Aim of the task | Return everything in the page on R. K. Bidur Singh from "- Born: Rajkumar" down to "Punshi Shaktamsing) (2013).", copied word for word.

Page text |
§

- Born: Rajkumar Bidursana Singh 17 October 1941 Nongmeibung Wangkheirakpam Leikai, Imphal, Manipur
- Died: 9 June 2021 (aged 79)
- Occupations: Film critic, writer
- Parent(s): R. K. Haimosana R. K. Ongbi Bidhumukhi
- Writing career
- Notable awards: National Film Award for Best Film Critic (2008)

= R. K. Bidur Singh =

Indian film critic and film society activist (1941–2021)

R. K. Bidur Singh (17 October 1941 – 9 June 2021) was a notable Indian film critic and film society activist from Imphal, Manipur. He won the Best Critic Award at the 56th National Film Awards. He worked as a government employee and retired as an assistant account officer. His published books include Wakhal Machu Machu, Shaktam Makhal Makhal (2011), Mitkup Khara (2012) and Kaunakhigadra Haina (Atenba Punshi Shaktamsing) (2013).

Manipur State Film Development Society (MSFDS) described him as an Encyclopedia of Manipuri cinema. He succumbed to post COVID-19 complications on 9 June 2021.

== Associations and activities ==
R.K. Bidur Singh was the founding president of the Manipur Film Journalist/Critics Association (MFJCA). He was also a jury member of the National Film Awards for Best Writing on Cinema at the 57th National Film Awards. He took charge for some years as the General Secretary of the Imphal Cine Club. He had associated with National Film Development Corporation of India (Kolkata) - Film Script Panel, Film Critics Circle of India and the Cultural Forum, Manipur as members. Singh was the former Chairman of the film screening committee, Manipur Film Development Corporation Limited. He had also worked as the Outside Assessor at the Commission Programme Centre of Doordarshan PPC (NE), Guwahati and Imphal and was the former festival director of the North East Film Festival.

§

Exercise data |
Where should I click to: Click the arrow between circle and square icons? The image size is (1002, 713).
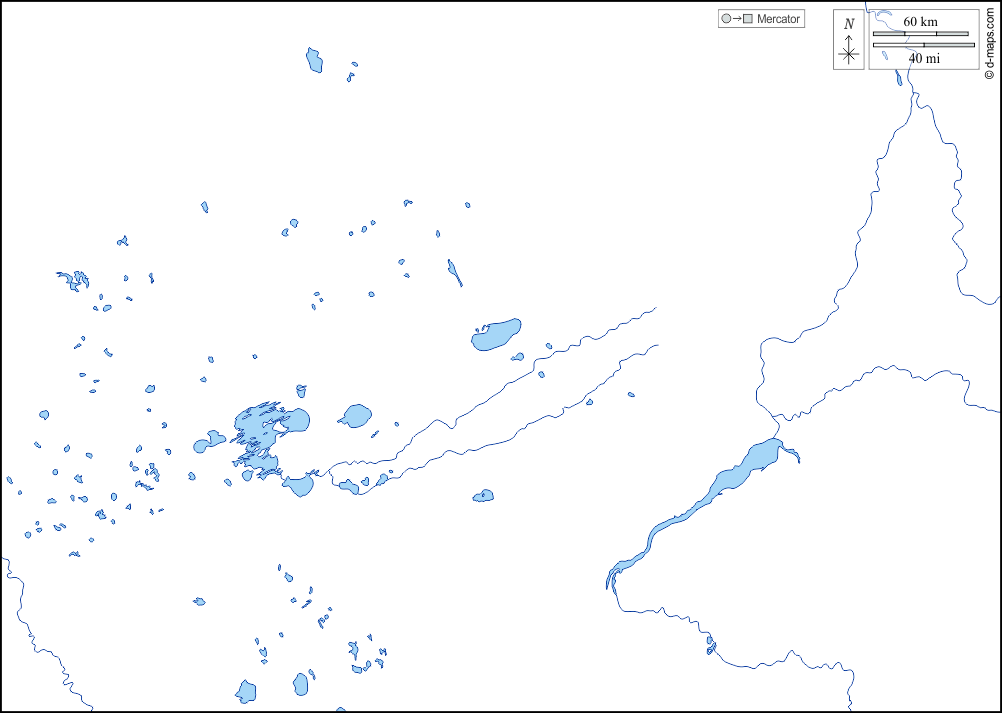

§

Answer |
- Born: Rajkumar Bidursana Singh 17 October 1941 Nongmeibung Wangkheirakpam Leikai, Imphal, Manipur
- Died: 9 June 2021 (aged 79)
- Occupations: Film critic, writer
- Parent(s): R. K. Haimosana R. K. Ongbi Bidhumukhi
- Writing career
- Notable awards: National Film Award for Best Film Critic (2008)

= R. K. Bidur Singh =

Indian film critic and film society activist (1941–2021)

R. K. Bidur Singh (17 October 1941 – 9 June 2021) was a notable Indian film critic and film society activist from Imphal, Manipur. He won the Best Critic Award at the 56th National Film Awards. He worked as a government employee and retired as an assistant account officer. His published books include Wakhal Machu Machu, Shaktam Makhal Makhal (2011), Mitkup Khara (2012) and Kaunakhigadra Haina (Atenba Punshi Shaktamsing) (2013).